I’m not much of a Nostradamus, but one thing I can predict with near certainty is that this time next year we are likely to find ourselves witnessing an all-time high in the rate of online credit and debit card fraud. Ironically, that surge in online theft will be the result of efforts to make the offline use of credit and debit cards more secure.
By Oct. 1 of next year, retail establishments are supposed to be able to accept new credit and debit cards that have a chip embedded and require the use of a PIN when making purchases at the checkout counter. The point is to make the cards smarter so that financial institutions can better detect fraudulent usage. Requiring a PIN clearly adds a layer of identification and protection that can deter such fraud.
How do we know that this effort to increase security at the point of sale is going to actually drive online fraud? We already saw it happen in Europe.
Related: Preventing Another Target Attack
In 2002, European financial institutions starting rolling out these very same cards and point-of-sale terminals. We call this technology EMV (Europay, MasterCard and Visa). Financial institutions intend to make EMV a global standard for authenticating credit and debit card transactions using integrated chip technology.
This technology has now been partially or fully deployed in about 14 countries and regions, including most Asian Pacific nations, all of Europe, most of Latin America and the Caribbean. Every country and region in which EMV has been deployed has seen a corresponding surge in online fraud.
Four years after beginning the deployment of cards and new point-of-sale terminals, about 99 percent of businesses and consumers were utilizing EMV. No doubt the cards were effective at cutting offline abuse. Before EMV, Europe saw fraud losses in stores of about 13 basis points of net sales. After EMV, the offline fraud rate plummeted to just 3.5 basis points, according to Douglas King in the study, “Chip-and-Pin: Success and Challenges in Reducing Fraud.”
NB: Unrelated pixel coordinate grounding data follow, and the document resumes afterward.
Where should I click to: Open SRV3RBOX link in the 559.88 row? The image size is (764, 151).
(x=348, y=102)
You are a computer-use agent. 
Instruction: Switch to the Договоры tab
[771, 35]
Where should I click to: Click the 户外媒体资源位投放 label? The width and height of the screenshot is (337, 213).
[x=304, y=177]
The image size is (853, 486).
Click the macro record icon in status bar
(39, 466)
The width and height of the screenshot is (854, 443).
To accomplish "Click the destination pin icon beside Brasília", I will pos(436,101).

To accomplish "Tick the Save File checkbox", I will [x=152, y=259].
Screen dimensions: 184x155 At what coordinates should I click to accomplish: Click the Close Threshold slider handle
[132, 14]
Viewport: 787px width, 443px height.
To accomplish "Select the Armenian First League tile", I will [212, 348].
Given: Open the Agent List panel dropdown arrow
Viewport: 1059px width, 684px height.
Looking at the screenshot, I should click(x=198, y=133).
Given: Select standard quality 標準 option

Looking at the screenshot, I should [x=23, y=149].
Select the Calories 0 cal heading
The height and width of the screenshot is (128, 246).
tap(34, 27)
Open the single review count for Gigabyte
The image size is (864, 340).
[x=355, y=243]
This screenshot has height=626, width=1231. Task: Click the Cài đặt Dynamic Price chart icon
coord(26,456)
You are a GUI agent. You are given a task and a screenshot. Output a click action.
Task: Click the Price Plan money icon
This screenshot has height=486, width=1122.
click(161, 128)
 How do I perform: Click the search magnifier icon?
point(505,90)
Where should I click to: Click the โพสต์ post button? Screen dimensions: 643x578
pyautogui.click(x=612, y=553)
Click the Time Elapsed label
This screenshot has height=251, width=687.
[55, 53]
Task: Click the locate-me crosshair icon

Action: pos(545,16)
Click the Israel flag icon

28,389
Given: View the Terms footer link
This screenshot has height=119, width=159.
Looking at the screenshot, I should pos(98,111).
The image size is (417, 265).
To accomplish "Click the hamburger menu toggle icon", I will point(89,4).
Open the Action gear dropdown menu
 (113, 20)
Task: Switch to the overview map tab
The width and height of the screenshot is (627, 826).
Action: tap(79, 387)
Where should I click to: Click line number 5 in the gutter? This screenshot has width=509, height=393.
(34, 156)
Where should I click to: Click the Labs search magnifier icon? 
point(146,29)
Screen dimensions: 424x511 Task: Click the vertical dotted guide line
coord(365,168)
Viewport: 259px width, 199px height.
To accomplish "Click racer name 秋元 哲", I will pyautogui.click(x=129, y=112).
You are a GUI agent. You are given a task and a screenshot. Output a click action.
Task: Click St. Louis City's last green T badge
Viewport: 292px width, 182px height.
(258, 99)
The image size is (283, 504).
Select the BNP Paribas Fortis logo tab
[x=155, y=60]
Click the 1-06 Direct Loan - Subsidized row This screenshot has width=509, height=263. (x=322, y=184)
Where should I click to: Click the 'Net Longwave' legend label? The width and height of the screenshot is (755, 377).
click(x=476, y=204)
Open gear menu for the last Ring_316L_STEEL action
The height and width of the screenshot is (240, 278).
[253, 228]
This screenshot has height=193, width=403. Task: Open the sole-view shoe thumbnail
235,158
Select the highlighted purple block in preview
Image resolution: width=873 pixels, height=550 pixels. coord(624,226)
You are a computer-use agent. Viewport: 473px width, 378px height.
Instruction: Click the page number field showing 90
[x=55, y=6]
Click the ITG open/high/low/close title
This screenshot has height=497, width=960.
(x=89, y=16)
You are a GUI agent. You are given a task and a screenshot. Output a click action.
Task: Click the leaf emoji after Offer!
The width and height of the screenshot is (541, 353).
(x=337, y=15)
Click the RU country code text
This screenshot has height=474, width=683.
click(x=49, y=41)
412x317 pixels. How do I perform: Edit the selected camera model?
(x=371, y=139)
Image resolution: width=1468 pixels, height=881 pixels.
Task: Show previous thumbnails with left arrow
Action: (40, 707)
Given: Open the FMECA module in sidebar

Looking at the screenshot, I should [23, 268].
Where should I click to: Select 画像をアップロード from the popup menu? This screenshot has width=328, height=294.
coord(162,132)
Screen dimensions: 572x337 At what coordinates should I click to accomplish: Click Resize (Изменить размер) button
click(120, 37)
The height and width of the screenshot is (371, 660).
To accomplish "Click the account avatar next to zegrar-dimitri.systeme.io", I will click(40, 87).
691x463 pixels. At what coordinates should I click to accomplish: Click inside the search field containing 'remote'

However, the online world was a fraud nightmare. Online credit and debit card fraud rates more than doubled from the pre-EMV days. In 2004, Europe had an online credit and debit card fraud rate of 25 percent. By 2010, the rate had soared to 64 percent. Further, the European Central Bank’s February 2014 report on card fraud found that card-not-present (CNP) payments, i.e. payments via the internet, post or phone, were the source of 60 percent of total fraud incidents across Europe in 2012. With about $1.1 billion in fraud losses in 2012, CNP fraud showed the highest growth rate, up 21.2 percent from 2011, and analysts project this growth rate will continue to increase in 2013 and 2014.
Making credit and debit cards smarter made the crooks smarter. They stopped using cards with EMV technology in brick-and-mortar stores. Even the thieves knew that using one of the new EMV cards in a store was quickly going to get the card shut down.
So they doubled their efforts at stealing online, where the chips in cards did no good when all that was required were card numbers. Additionally, the bad guys shifted more of their nefarious online activity to foreign countries where it’s even harder to tell a legitimate card user from a thief.
When EMV technology was established, the crooks also started targeting debit cards over credit. Most debit cards use the magnetic stripe and therefore behave like credit cards without the chip and pin, making it easier for fraudsters to exploit both offline using the swipe and online using the debit card number.
Some will probably ask why online retailers don’t just require a PIN for all purchases as in-store clerks do with EMV. We may see more of that kind of adoption here in the U.S. than we’ve seen in other countries that saw this surge in online fraud, even as offline fraud declined. However, putting any barrier to check out in the ecommerce world means a lot of full shopping carts that never make it to purchase.
We’re all just going to have to be a lot more vigilant about how and when our cards are used. My financial institution now emails me every time one of my cards is charged. I can even set limits so I only get notified for charges more than $25.
But something tells me I’m going to be sitting in my living room in California when I get an email notifying me I just bought a couch in Russia. Let’s just hope I’m no Nostradamus.